YOUR INSTRUCTIONS: Render the items below as a numbered list, leaving out any blank lines.

DATA IN THIS EXERCISE:
────

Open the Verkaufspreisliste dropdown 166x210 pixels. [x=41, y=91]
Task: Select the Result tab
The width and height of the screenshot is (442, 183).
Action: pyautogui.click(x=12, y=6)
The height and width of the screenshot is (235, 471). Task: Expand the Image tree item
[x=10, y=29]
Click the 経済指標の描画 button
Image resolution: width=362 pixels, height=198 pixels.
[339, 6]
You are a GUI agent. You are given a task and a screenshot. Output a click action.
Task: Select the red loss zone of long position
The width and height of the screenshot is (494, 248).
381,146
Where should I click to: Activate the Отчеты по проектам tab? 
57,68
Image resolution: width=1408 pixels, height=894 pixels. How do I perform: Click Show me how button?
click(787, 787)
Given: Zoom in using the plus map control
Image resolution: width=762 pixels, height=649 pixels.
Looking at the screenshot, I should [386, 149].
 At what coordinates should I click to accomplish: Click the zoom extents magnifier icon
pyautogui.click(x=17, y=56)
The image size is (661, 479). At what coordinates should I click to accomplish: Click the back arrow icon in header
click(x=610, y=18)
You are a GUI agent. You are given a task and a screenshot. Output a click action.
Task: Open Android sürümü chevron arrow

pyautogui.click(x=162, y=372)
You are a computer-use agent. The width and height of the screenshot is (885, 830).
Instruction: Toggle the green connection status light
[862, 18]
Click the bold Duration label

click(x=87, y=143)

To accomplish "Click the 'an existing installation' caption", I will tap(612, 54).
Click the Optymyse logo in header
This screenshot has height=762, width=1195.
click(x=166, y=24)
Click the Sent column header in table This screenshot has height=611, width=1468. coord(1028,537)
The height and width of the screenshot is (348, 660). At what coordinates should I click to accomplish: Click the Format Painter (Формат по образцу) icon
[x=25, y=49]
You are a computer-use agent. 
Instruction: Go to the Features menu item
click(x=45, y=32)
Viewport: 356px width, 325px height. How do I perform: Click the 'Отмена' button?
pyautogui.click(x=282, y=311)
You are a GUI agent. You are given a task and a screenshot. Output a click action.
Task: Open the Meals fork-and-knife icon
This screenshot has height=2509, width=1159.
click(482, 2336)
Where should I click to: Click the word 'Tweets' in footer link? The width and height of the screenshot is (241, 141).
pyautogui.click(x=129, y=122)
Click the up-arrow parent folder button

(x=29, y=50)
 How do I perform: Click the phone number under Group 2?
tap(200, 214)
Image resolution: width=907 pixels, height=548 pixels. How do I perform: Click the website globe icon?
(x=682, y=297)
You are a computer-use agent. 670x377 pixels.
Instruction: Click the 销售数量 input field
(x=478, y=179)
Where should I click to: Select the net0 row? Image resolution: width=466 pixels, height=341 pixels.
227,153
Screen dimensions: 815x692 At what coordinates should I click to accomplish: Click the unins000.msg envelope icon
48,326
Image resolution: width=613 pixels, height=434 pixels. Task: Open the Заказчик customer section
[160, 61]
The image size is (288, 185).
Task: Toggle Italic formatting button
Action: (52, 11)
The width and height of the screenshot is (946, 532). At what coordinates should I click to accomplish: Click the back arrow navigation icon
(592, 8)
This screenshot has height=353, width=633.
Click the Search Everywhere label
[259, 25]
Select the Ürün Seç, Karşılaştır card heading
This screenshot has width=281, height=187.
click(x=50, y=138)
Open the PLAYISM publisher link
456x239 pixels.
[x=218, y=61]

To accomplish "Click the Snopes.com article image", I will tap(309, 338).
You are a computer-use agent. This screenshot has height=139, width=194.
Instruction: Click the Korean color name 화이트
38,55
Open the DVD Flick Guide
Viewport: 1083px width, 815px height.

────

CORRECT OUTPUT:
1. Open the Verkaufspreisliste dropdown 166x210 pixels. [x=41, y=91]
2. Task: Select the Result tab
3. The width and height of the screenshot is (442, 183).
4. Action: pyautogui.click(x=12, y=6)
5. The height and width of the screenshot is (235, 471). Task: Expand the Image tree item
6. [x=10, y=29]
7. Click the 経済指標の描画 button
8. Image resolution: width=362 pixels, height=198 pixels.
9. [339, 6]
10. You are a GUI agent. You are given a task and a screenshot. Output a click action.
11. Task: Select the red loss zone of long position
12. The width and height of the screenshot is (494, 248).
13. 381,146
14. Where should I click to: Activate the Отчеты по проектам tab? 
15. 57,68
16. Image resolution: width=1408 pixels, height=894 pixels. How do I perform: Click Show me how button?
17. click(787, 787)
18. Given: Zoom in using the plus map control
19. Image resolution: width=762 pixels, height=649 pixels.
20. Looking at the screenshot, I should [386, 149].
21.  At what coordinates should I click to accomplish: Click the zoom extents magnifier icon
22. pyautogui.click(x=17, y=56)
23. The image size is (661, 479). At what coordinates should I click to accomplish: Click the back arrow icon in header
24. click(x=610, y=18)
25. You are a GUI agent. You are given a task and a screenshot. Output a click action.
26. Task: Open Android sürümü chevron arrow
27. pyautogui.click(x=162, y=372)
28. You are a computer-use agent. The width and height of the screenshot is (885, 830).
29. Instruction: Toggle the green connection status light
30. [862, 18]
31. Click the bold Duration label
32. click(x=87, y=143)
33. To accomplish "Click the 'an existing installation' caption", I will tap(612, 54).
34. Click the Optymyse logo in header
35. This screenshot has height=762, width=1195.
36. click(x=166, y=24)
37. Click the Sent column header in table This screenshot has height=611, width=1468. coord(1028,537)
38. The height and width of the screenshot is (348, 660). At what coordinates should I click to accomplish: Click the Format Painter (Формат по образцу) icon
39. [x=25, y=49]
40. You are a computer-use agent. 
41. Instruction: Go to the Features menu item
42. click(x=45, y=32)
43. Viewport: 356px width, 325px height. How do I perform: Click the 'Отмена' button?
44. pyautogui.click(x=282, y=311)
45. You are a GUI agent. You are given a task and a screenshot. Output a click action.
46. Task: Open the Meals fork-and-knife icon
47. This screenshot has height=2509, width=1159.
48. click(482, 2336)
49. Where should I click to: Click the word 'Tweets' in footer link? The width and height of the screenshot is (241, 141).
50. pyautogui.click(x=129, y=122)
51. Click the up-arrow parent folder button
52. (x=29, y=50)
53.  How do I perform: Click the phone number under Group 2?
54. tap(200, 214)
55. Image resolution: width=907 pixels, height=548 pixels. How do I perform: Click the website globe icon?
56. (x=682, y=297)
57. You are a computer-use agent. 670x377 pixels.
58. Instruction: Click the 销售数量 input field
59. (x=478, y=179)
60. Where should I click to: Select the net0 row? Image resolution: width=466 pixels, height=341 pixels.
61. 227,153
62. Screen dimensions: 815x692 At what coordinates should I click to accomplish: Click the unins000.msg envelope icon
63. 48,326
64. Image resolution: width=613 pixels, height=434 pixels. Task: Open the Заказчик customer section
65. [160, 61]
66. The image size is (288, 185).
67. Task: Toggle Italic formatting button
68. Action: (52, 11)
69. The width and height of the screenshot is (946, 532). At what coordinates should I click to accomplish: Click the back arrow navigation icon
70. (592, 8)
71. This screenshot has height=353, width=633.
72. Click the Search Everywhere label
73. [259, 25]
74. Select the Ürün Seç, Karşılaştır card heading
75. This screenshot has width=281, height=187.
76. click(x=50, y=138)
77. Open the PLAYISM publisher link
78. 456x239 pixels.
79. [x=218, y=61]
80. To accomplish "Click the Snopes.com article image", I will tap(309, 338).
81. You are a computer-use agent. This screenshot has height=139, width=194.
82. Instruction: Click the Korean color name 화이트
83. 38,55
84. Open the DVD Flick Guide
85. Viewport: 1083px width, 815px height.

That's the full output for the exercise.